Items listed in a dataset
━━━

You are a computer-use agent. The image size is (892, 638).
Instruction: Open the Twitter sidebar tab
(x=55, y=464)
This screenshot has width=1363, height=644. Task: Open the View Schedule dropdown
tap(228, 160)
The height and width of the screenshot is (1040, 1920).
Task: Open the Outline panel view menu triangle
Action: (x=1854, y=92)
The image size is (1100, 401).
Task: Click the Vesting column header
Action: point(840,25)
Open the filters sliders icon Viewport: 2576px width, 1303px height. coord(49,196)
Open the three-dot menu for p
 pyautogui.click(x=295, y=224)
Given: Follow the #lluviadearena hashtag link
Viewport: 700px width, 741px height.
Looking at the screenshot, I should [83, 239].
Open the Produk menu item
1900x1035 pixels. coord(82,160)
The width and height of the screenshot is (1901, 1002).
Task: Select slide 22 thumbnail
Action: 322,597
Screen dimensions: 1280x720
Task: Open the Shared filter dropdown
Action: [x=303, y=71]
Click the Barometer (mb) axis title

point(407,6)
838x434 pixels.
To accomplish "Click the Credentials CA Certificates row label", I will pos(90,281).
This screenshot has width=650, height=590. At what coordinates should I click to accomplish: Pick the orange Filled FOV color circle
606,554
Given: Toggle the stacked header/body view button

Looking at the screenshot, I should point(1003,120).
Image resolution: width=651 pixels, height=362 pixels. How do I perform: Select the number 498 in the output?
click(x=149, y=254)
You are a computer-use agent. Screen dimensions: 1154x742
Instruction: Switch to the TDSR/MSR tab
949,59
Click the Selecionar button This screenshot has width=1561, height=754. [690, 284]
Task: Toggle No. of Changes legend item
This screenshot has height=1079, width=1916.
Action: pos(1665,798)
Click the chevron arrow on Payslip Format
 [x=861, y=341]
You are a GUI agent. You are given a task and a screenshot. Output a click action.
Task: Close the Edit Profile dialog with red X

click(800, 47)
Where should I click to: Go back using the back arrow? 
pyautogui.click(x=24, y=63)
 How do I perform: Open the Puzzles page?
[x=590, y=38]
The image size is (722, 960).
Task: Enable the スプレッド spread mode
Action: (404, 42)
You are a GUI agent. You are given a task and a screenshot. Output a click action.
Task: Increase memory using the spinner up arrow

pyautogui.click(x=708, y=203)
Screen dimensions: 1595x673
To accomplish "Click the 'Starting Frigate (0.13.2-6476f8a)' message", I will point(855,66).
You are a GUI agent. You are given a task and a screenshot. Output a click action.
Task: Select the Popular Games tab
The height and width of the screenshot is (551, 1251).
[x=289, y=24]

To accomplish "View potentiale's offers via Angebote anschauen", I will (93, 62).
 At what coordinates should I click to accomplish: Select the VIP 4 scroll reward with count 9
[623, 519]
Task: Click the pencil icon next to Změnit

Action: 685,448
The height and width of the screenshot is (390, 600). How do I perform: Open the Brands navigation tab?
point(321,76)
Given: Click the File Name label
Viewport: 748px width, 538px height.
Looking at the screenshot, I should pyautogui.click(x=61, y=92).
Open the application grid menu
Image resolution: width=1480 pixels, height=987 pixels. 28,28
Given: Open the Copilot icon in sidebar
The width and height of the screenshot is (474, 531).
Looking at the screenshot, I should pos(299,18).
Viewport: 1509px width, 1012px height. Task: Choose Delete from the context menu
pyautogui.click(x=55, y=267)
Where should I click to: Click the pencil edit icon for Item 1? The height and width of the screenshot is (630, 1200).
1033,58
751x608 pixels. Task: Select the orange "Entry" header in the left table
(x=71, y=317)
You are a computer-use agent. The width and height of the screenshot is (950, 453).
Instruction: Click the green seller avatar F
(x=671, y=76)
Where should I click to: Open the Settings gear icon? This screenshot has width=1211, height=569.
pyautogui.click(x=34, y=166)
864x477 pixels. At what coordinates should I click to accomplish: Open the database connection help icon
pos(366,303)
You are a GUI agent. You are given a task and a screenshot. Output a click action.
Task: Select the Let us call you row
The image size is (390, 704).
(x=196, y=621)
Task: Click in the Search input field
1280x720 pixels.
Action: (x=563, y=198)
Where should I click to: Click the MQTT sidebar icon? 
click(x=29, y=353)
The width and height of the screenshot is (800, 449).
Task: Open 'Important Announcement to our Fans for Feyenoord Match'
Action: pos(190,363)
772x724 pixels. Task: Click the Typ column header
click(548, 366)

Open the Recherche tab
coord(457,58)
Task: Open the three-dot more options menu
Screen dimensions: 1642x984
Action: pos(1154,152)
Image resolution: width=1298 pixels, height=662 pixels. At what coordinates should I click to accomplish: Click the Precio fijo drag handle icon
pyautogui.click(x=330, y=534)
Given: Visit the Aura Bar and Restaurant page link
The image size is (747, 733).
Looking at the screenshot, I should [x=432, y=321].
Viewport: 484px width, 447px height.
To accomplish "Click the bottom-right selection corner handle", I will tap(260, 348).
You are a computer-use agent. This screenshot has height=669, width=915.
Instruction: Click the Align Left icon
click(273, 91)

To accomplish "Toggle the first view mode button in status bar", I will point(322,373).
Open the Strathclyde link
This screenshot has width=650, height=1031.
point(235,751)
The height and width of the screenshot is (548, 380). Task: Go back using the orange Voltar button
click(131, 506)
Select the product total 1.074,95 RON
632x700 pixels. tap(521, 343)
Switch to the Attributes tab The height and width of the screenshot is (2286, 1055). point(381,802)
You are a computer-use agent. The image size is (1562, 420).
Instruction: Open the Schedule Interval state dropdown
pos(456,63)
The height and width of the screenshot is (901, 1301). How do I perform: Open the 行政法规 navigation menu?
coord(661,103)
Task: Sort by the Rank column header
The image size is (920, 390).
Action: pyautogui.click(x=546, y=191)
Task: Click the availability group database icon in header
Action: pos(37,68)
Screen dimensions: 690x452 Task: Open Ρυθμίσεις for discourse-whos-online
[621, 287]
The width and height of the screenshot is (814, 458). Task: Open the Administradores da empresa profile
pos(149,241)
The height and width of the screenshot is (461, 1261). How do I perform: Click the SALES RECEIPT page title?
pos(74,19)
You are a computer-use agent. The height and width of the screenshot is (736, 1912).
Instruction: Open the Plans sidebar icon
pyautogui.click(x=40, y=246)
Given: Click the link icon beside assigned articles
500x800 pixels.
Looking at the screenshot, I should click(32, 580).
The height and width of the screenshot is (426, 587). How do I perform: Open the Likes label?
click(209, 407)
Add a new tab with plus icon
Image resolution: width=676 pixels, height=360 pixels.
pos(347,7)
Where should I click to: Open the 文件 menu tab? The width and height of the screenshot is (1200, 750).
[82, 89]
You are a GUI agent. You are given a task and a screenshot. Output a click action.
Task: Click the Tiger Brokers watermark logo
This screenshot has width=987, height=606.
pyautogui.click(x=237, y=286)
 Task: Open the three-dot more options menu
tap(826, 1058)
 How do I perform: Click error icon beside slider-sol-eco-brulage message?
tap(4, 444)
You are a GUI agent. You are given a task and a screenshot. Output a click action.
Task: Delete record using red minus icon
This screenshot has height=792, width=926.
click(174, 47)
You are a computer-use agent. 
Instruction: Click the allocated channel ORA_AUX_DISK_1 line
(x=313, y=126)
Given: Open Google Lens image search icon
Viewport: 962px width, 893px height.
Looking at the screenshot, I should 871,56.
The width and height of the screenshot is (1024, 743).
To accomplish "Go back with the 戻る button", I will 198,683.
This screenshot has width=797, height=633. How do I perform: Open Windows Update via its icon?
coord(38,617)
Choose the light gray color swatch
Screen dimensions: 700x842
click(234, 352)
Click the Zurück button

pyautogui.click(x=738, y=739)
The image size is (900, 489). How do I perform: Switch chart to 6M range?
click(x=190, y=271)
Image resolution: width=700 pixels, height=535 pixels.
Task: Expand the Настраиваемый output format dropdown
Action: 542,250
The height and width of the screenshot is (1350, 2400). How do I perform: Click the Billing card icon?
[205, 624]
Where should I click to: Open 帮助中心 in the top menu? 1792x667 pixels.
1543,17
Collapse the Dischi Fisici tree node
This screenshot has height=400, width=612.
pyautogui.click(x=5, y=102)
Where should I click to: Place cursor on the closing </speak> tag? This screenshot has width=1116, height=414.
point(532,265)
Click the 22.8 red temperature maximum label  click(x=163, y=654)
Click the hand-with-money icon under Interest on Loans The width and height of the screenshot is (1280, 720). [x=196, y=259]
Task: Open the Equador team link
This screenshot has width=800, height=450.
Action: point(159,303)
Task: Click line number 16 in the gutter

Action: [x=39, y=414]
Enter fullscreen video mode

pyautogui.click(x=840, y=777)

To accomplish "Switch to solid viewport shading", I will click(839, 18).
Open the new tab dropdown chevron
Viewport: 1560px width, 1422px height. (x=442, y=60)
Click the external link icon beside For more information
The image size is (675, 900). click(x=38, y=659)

━━━

Exercise details:
Find "Enter fullscreen video mode" in the records. Copy its line and every line after it, exactly, through the last one.

Exercise solution:
Enter fullscreen video mode

pyautogui.click(x=840, y=777)

To accomplish "Switch to solid viewport shading", I will click(839, 18).
Open the new tab dropdown chevron
Viewport: 1560px width, 1422px height. (x=442, y=60)
Click the external link icon beside For more information
The image size is (675, 900). click(x=38, y=659)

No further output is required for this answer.